From January 2015, Magic will broadcast nationally from London on the national DAB multiplex. Bauer Media is planning to triple its marketing budget for the Magic brand following the launch.
Bauer Media’s Place network of 16 regional stations, including Key 103 in Manchester and Clyde 1 in Glasgow, will maintain their local brands and continue to have their "Your music your life" brand positioning.
The current second station in the local markets, eight of which are Magic stations at the moment, will be rebranded as the second sister station to the core brand, for example Key 2 or Clyde 2, and will target an older 45- to 64 -year-old audience.

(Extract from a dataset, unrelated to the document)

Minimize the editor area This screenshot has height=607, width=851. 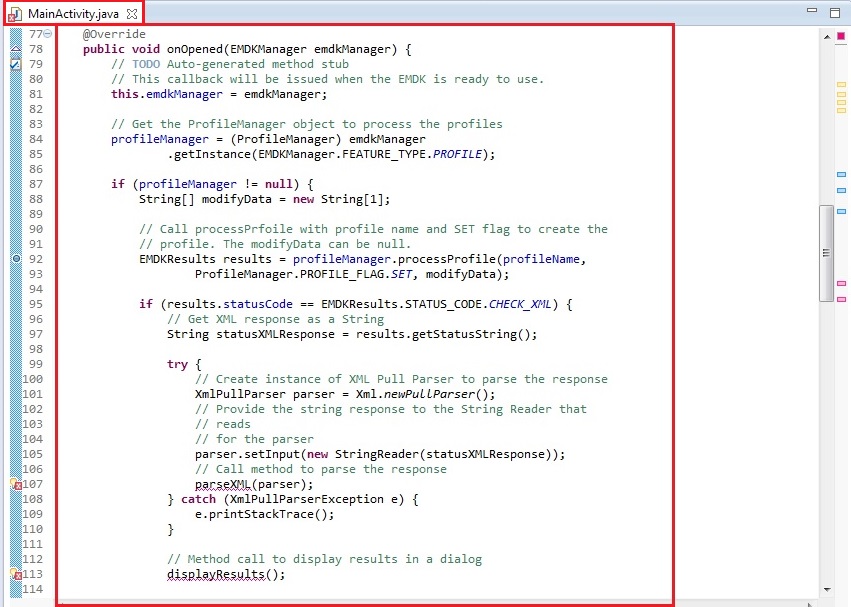coord(812,13)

Bauer Media will then launch a third digital station (Key 3 and Clyde 3) targeting a younger audience. These stations will carry a national feed of new music, with local branding and some local content.
Dee Ford, the group managing director of radio at Bauer Media, said: "Since 2008 we have been maintaining growth in digital listening. More than 36 per cent of radio listening is digital, and within that two thirds is DAB.
"Our view is that this growth is only going to continue. You'd have to be if you thought it wasn't going to. And national commercial radio is driving this growth."
Last year Bauer Media bought the digital station Planet Rock and Absolute Radio, which has heavily invested in digital, as part of an "acquisition strategy" to increase its proportion of digital listening.
Ford praised Absolute's digital growth – 71 per cent of listening is now by a digital platform, and she called the purchase of Planet Rock a "most delightful acquisition".
Bauer Media now owns ten of the top 16 digital stations (with the others being five BBC stations and the independent digital-only station Jazz FM).
Ford said "consumers want content on all platforms and we could see the way forward to maintain share of listening" was through expanding Bauer's digital offering.
Magic will replace Absolute Radio 90s on the national digital multiplex. Absolute Radio 90s will still be available on regional DAB. Ford said her ambitions for Magic were "significantly higher" than the 2.5 million hours the 90s station delivers.
Ford said the new regional stations followed the example of Absolute Radio's "sub brand strategy" and would build on the love listeners have for their existing regional station brands.